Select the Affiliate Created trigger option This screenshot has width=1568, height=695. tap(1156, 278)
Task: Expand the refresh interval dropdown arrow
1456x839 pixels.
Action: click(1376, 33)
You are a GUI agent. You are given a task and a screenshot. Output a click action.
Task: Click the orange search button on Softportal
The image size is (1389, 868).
* * *
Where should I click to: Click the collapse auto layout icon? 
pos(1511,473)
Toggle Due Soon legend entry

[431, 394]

— PROBLEM STATEMENT —
All that belongs in the answer is the run of lines above from the line containing "Task: Click the" through the line containing "The image size is (1389, 868).", exactly as written.

— RESULT BELOW —
Task: Click the orange search button on Softportal
The image size is (1389, 868).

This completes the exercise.